*DESCRIPTION OF THE TASK*: Work out how many lines of the material below mention the word "agent"; reply with the number only.

*DATA FOR THIS EXERCISE*:
════════════════

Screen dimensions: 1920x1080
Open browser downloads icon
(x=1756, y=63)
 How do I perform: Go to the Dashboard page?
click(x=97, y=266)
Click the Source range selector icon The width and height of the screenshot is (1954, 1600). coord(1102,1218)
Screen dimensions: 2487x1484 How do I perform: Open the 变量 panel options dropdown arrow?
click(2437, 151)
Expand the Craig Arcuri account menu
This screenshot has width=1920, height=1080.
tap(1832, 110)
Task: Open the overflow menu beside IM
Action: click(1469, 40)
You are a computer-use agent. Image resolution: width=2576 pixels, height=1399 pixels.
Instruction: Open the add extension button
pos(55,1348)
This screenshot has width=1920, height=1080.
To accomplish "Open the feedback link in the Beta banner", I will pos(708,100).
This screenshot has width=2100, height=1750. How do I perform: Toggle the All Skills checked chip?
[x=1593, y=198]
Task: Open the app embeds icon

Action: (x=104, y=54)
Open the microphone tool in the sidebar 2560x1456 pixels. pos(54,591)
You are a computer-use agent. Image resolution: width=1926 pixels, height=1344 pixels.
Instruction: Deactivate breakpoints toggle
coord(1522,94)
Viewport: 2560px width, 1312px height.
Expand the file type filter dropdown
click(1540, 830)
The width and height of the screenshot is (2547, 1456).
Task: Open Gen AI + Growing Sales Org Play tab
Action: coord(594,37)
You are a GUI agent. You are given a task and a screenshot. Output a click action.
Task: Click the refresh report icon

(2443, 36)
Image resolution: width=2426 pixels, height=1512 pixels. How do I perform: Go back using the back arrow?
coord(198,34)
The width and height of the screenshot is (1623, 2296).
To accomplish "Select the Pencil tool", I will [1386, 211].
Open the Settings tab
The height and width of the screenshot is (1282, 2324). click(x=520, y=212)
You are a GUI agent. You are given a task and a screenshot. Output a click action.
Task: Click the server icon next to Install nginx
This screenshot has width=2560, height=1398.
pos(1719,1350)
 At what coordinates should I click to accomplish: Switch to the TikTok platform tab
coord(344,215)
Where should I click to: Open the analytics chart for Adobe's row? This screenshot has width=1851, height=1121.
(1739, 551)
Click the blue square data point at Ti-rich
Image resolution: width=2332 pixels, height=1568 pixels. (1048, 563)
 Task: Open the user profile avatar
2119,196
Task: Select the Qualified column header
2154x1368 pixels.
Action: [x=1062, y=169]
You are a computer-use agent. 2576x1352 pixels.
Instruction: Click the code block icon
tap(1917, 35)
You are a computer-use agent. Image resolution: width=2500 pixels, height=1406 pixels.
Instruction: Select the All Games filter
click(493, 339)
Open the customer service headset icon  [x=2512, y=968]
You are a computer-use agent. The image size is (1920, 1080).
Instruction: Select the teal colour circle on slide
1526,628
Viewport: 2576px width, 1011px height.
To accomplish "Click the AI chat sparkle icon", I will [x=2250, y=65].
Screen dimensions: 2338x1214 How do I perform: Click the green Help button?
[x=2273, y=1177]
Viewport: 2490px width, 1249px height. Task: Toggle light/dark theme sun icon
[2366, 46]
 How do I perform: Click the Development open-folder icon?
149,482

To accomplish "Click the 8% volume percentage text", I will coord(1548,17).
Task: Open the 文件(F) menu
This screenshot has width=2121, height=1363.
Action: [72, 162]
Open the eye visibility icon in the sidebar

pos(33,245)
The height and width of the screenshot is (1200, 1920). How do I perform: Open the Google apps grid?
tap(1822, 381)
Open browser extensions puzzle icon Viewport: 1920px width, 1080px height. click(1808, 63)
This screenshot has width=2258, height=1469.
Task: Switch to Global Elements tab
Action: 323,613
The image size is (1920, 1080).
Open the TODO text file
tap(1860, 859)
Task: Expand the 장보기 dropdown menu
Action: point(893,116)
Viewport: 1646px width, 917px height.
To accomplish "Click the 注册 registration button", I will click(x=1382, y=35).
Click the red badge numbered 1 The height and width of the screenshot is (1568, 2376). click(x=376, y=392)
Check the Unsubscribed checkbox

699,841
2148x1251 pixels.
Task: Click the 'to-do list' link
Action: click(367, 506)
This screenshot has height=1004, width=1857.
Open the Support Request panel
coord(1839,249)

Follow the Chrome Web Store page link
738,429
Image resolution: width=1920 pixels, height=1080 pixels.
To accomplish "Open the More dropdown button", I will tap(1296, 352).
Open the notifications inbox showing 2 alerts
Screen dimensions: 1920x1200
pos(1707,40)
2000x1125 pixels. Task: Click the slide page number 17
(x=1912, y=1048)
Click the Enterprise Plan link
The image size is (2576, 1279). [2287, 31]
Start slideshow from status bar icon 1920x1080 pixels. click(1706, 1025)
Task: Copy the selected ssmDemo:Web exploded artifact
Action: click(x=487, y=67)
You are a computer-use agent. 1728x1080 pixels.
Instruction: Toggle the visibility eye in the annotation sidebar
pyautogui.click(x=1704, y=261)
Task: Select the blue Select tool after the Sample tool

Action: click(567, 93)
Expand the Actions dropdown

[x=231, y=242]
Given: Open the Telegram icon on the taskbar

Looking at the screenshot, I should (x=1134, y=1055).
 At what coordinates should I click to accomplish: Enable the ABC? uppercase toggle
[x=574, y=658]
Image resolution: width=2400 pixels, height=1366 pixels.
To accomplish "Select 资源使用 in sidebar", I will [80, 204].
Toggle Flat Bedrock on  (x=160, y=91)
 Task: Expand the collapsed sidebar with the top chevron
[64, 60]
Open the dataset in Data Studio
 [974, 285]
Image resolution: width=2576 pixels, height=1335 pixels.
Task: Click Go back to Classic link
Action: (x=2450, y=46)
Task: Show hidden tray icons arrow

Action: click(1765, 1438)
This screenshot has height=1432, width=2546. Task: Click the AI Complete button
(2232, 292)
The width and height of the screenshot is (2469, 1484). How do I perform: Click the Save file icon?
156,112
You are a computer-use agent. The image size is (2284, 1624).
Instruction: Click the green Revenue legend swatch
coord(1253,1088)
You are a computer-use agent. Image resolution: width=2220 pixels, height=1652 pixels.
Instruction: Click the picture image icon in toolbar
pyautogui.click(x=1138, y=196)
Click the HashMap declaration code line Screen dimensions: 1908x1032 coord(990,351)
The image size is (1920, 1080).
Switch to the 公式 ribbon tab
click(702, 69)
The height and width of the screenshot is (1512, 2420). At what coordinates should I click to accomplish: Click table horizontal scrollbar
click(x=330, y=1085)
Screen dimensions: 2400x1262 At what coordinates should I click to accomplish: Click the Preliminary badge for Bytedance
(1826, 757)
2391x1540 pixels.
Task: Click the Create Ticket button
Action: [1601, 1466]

════════════════

*REPLY TO THE TASK*: 10